WORK ITEM ::
In the entries that follow, the first line to write out is the one containing "Select the In [4] cell prompt", and the last is the one containing "Task: Click the Salt Lake City row label". Reproduce that stretch exactly, with nothing before or after it.

RECORDS SHOWN ::
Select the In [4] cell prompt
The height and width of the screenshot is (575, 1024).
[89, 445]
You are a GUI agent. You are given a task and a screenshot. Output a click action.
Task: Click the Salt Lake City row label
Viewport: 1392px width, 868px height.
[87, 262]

* * *

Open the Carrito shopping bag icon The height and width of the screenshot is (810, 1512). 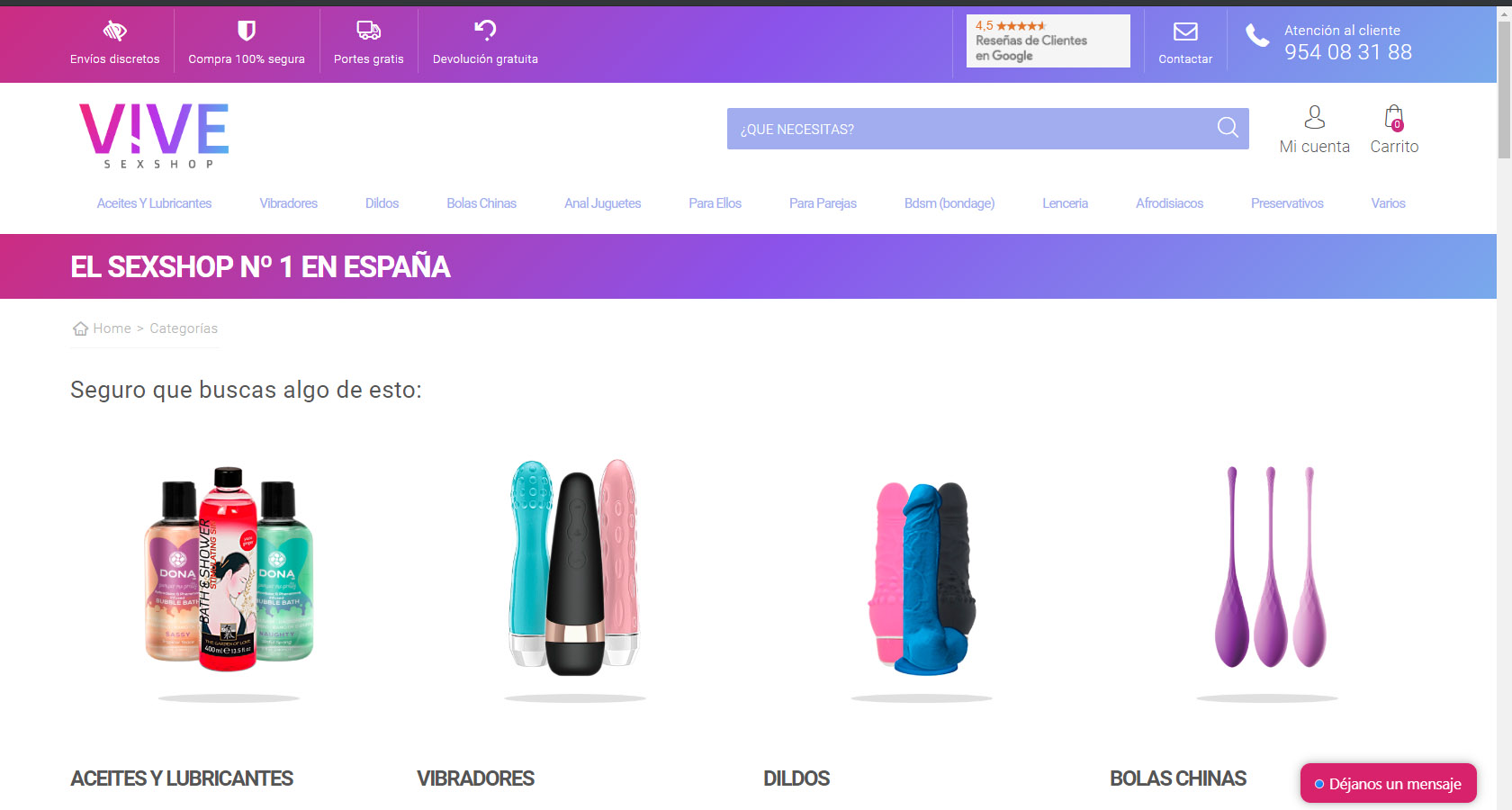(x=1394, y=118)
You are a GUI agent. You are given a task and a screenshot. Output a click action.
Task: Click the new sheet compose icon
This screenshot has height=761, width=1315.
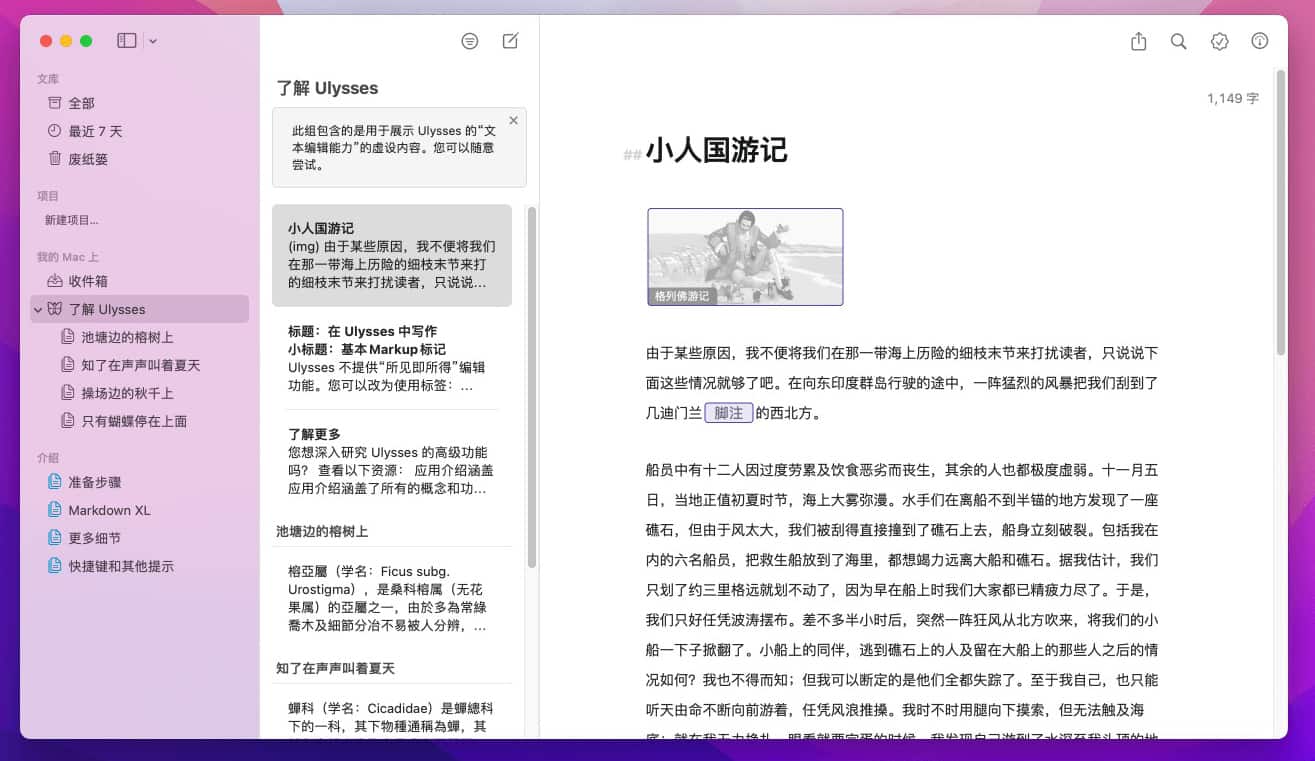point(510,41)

SOLUTION TO THIS TASK ::
Select the In [4] cell prompt
The height and width of the screenshot is (575, 1024).
[89, 445]
You are a GUI agent. You are given a task and a screenshot. Output a click action.
Task: Click the Salt Lake City row label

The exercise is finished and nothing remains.